WHAT THE TASK REQUIRES = Carry the piece on Julian Rhodes and Bradford City's finances forward, writing what comes after its final sentence.

SELECTED TEXT =
To be honest Bradford City fans do deserve answers about what has gone on with the money at Valley Parade and they deserve the truth. Mouth shut agreements on some parties and a fear of litigation on mine prevent this truth from fully being told and perhaps that is a good thing because to paraphrase Aaron Sorkin’s play We can’t handle the truth
Or at least some people cannot and so Julian Rhodes is set on the defensive talking about being insulted by comments that money had been taken out of the coffers and defending sanctioning the departures of Dean Windass and Jermaine Johnson.
Rhodes never says that Windass’s departure could have been brought about by the vague campaign of criticism which lead to hate mail and death threats the player suffered nor does he say that the £500,000 for Jermaine Johnson was ridiculously good money for a player who would be publicly balled out on the field for his selfish play.
Rhodes makes it clear that selling Johnson allowed the club to continue trading. That is a no brainer. Rhodes says
The facts of the matter are I had to do what I had to do to keep the club going.
Rhodes has been in charge at Valley Parade for seven years and faces his second relegation in that time. He faced a shrinking income stream which has been turned around and a climate in football where the kids of Bradford no longer sport Manchester United shirts but increasingly don the colours of Barcelona and LA Galaxy and football is followed from an armchair.
He faces a football world in which money is poured into the top level and the trickle down is pitiful. He faces hyper-inflation at the top level dragging wages up for all and he faces that with his own failing laid bare.

(Target pointing data)
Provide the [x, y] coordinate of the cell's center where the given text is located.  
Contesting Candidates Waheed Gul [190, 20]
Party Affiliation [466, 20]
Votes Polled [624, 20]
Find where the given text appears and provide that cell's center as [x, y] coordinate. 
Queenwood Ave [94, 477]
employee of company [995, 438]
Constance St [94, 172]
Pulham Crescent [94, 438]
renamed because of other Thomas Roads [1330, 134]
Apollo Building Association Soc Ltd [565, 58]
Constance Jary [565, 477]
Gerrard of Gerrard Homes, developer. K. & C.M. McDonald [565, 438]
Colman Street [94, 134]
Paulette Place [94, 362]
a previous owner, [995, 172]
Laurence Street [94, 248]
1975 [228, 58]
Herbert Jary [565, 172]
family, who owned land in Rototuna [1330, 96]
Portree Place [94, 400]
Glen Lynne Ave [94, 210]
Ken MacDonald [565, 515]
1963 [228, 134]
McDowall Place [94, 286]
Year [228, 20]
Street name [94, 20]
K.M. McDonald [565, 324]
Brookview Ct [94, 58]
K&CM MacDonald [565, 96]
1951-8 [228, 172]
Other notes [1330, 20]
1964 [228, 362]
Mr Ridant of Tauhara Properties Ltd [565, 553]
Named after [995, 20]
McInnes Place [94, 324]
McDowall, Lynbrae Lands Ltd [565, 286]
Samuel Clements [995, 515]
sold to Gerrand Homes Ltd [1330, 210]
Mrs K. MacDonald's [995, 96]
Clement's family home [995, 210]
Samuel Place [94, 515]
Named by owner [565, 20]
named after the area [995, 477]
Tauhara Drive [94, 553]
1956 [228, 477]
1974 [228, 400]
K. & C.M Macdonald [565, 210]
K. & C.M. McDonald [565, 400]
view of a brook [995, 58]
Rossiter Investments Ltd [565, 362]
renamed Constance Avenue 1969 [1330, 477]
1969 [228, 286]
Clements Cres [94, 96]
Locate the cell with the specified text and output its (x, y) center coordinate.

RESPONSE =
For Rhodes has made mistakes in running the club but like Joe Colbeck, Valley Parade and the claret and amber striped shirts it is not a case that as Bradford City fans it is our job to find these faults and magnify them but rather accept them, hopefully guide and try minimise where they occur. Selling 25 year season tickets (Not something Julian Rhodes did, a Geoffrey Richmond innovation) was a mistake but it has been accepted, representation was made and a solution found that all were as happy as could be with.
The truth that the 5% of City fans who Rhodes accuses of shouting loudest against him cannot handle is that as good or bad as Rhodes may be he is the only option to manage and own a terminally holed business that continues to trade at a loss long after any normal business would have been liquidated.
The truth is that Julian Rhodes has not sucked the money out of City – City have sucked the money out of him.
This is not sycophancy or obsequiousness, it is honesty based on having seen on paper the facts that stare Julian Rhodes in the face on a daily basis. The man has failings and I would run the club differently perhaps but make no mistake that without him Valley Parade would look like The Odeon in Bradford City Centre and Bradford City would be out of business.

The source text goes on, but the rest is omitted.